=== Description of the task ===
Reproduce the following data line for line, with no changes.

=== Supplied material ===
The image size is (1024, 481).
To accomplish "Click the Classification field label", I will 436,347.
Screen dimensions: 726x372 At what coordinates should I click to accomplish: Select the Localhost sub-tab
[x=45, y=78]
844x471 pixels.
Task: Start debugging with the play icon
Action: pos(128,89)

=== Finished exercise ===
The image size is (1024, 481).
To accomplish "Click the Classification field label", I will 436,347.
Screen dimensions: 726x372 At what coordinates should I click to accomplish: Select the Localhost sub-tab
[x=45, y=78]
844x471 pixels.
Task: Start debugging with the play icon
Action: pos(128,89)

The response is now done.